Maple Ridge’s MP Randy Kamp spent more than the B.C. average and more than the national average for Members of Parliament, according to expenditure reports on the Parliament of Canada website.

Kamp spent a total of $493,278 for staffing his office and travel to Ottawa. That compares to an average of $487,012 spent by B.C. MPs.

However, given the amounts involved, the increase is only marginal, 1.3 per cent above the average, or another $6,266.

Kamp is parliamentary secretary to Fisheries Minister Keith Ashfield and is the department’s main representative on the West Coast.

The Canadian average for MPs, because of shorter travel distances, is even lower at $432,937.

The figures are for the fiscal year ending March 31, and preceding last May’s federal election.

Kamp also spent the second-most of B.C. MPs on pamphlets called “10 percenters” – leaflets mailed out to voters.

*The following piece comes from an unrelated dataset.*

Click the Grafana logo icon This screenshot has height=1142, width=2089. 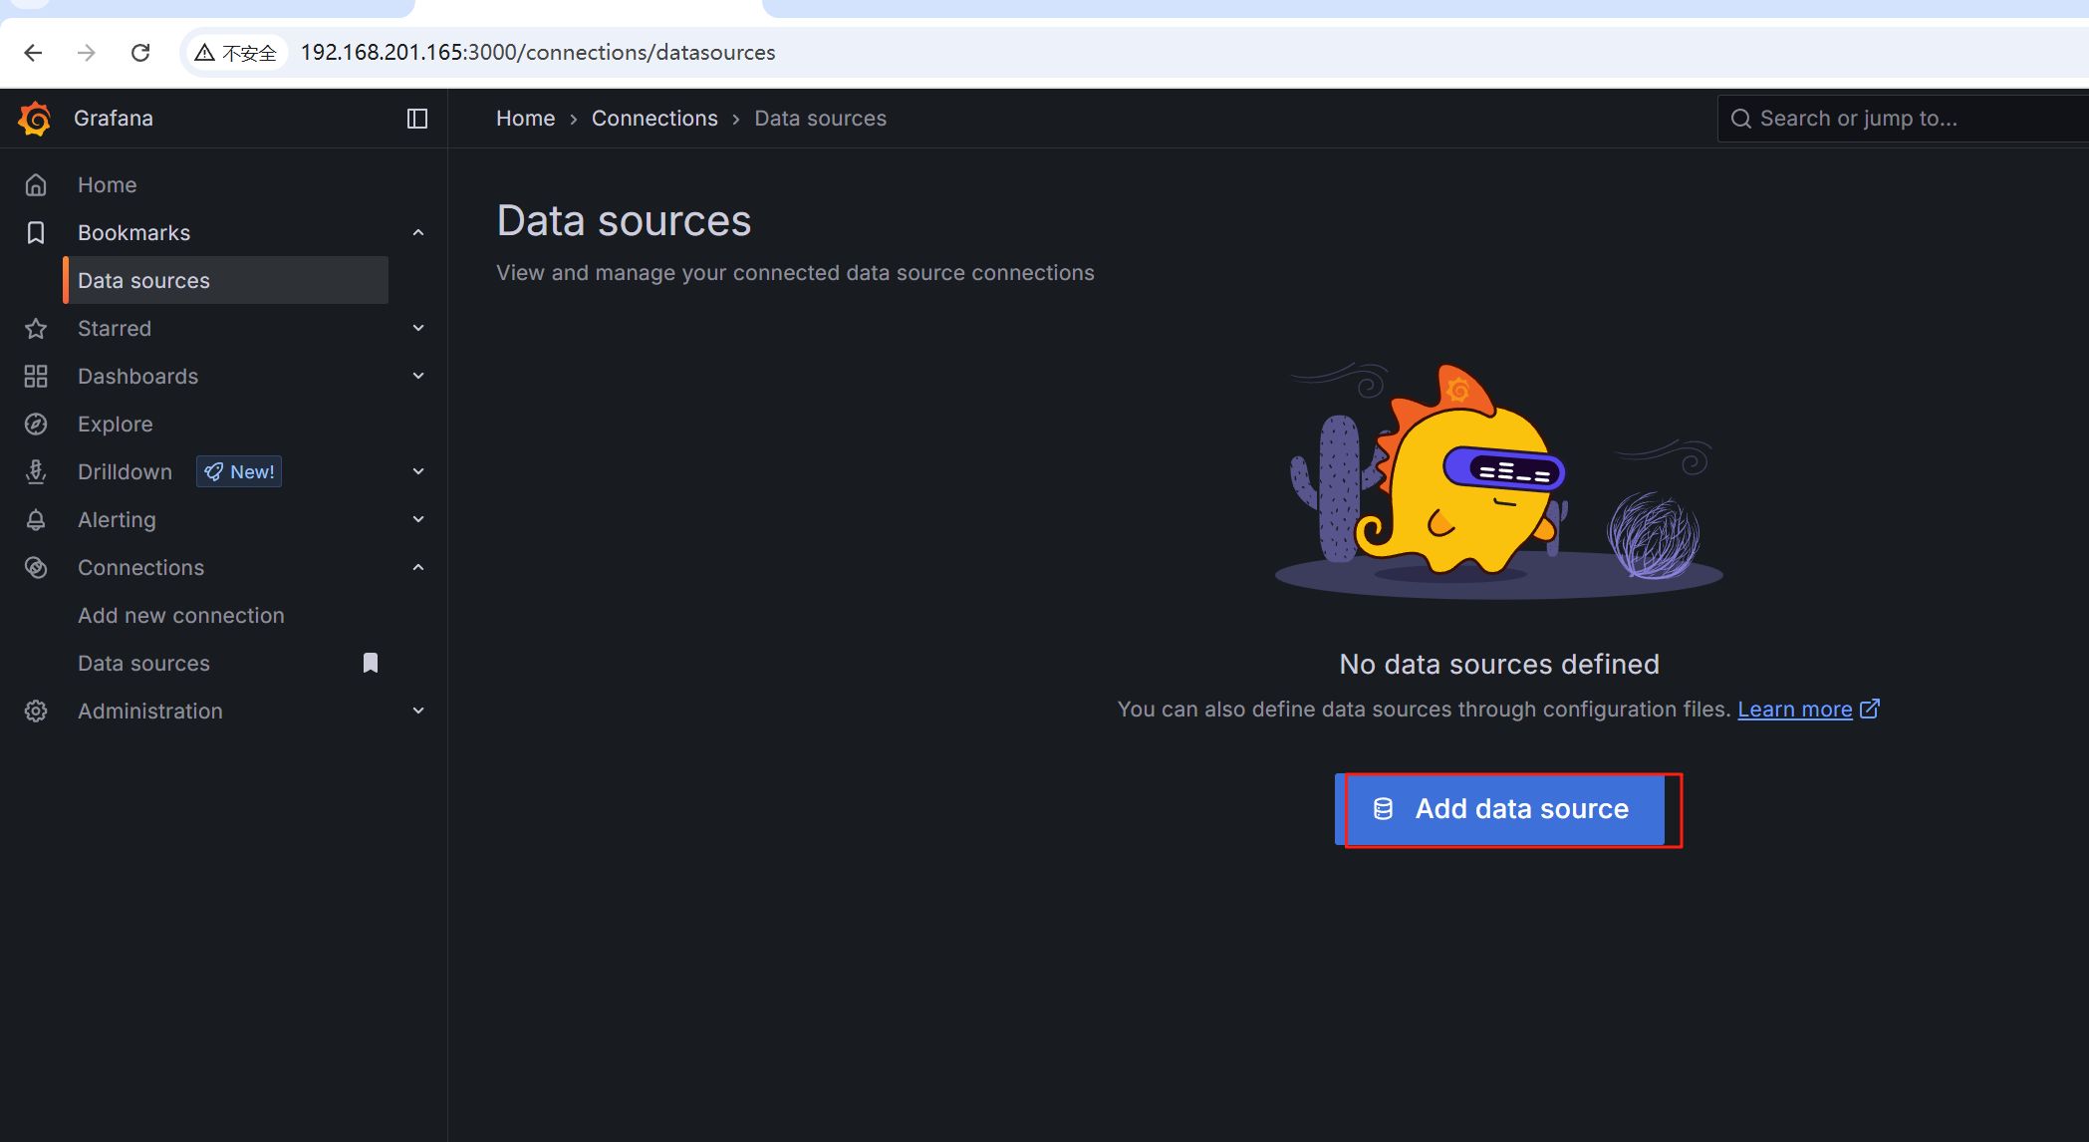35,119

Called 10 percenters because the quantity produced must not exceed 10 per cent of the households in a riding, MPs can produce as many of them as they want as long as the content is substantially different each time.

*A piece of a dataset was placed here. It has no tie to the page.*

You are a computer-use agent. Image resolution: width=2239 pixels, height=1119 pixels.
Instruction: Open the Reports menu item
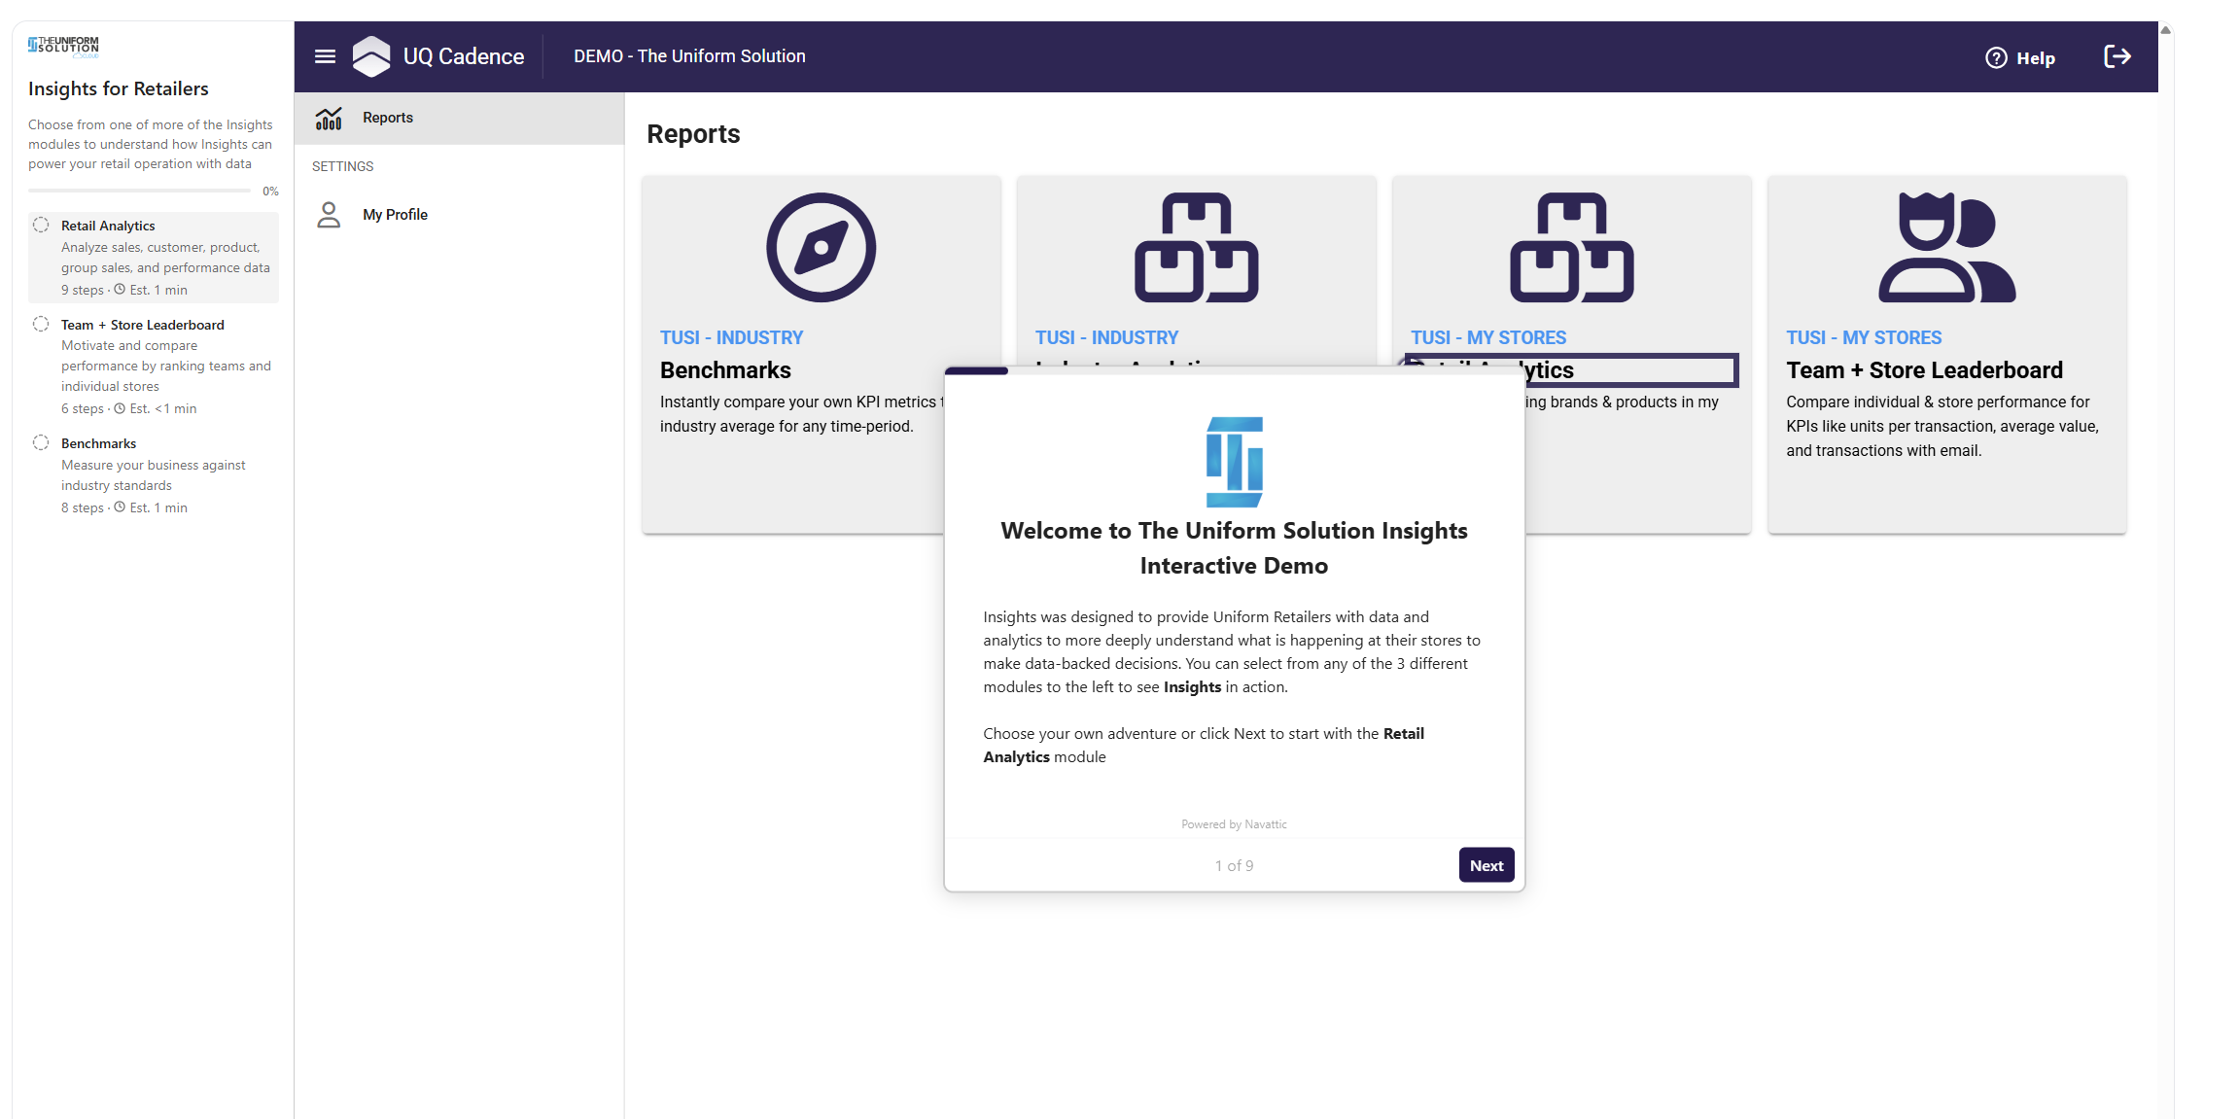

Kamp spent $43,043 on those pamphlets, second only to Nina Grewal, who spent more than any other MP in the province on the flyers – $47,910.

In the previous year, when there was no election, Kamp spent $73,898 on 10-percenters.

His total expenses that year were even higher, $553,462.

Craig Speirs, NDP candidate in the last election, said the perception is that the leaflets are used for election purposes.

“It seems like the public dime is being used for campaigning and for partisan efforts.”

Kamp was on Christmas vacation Monday and couldn’t be reached for comment.

Speirs respects that, but says Kamp, as parliamentary secretary, should have been around for this week’s conclusion of hearings into the Cohen Commission on the disappearance of the Fraser River sockeye.

Speirs said it seems like commission has devolved into the federal government and Fisheries and Oceans Canada – pitted against the commission.

The government should pay attention to an SFU test that showed two wild juvenile salmon from Rivers Inlet had infectious salmon anemia, Speirs said.

In the October SFU release it was concluded that “the only plausible source” for the ISA virus “is the Atlantic salmon farms.”

But further tests of more than 5,000 wild and farmed salmon in B.C. by Canadian Food Inspection Agency said there are no confirmed cases of the disease in wild or farmed salmon in B.C.

“I think it’s really irresponsible to try to discredit and talk down the findings of scientists. If you find a bit of it, it’s like finding BSE [a form of mad cow disease],” Speirs said. “You don’t need much and then it spreads and gets into the wild stocks and they they’re decimated.”

Speirs thinks Kamp should be making at least some appearances at the hearing in Vancouver instead of relying on staff reports after the fact.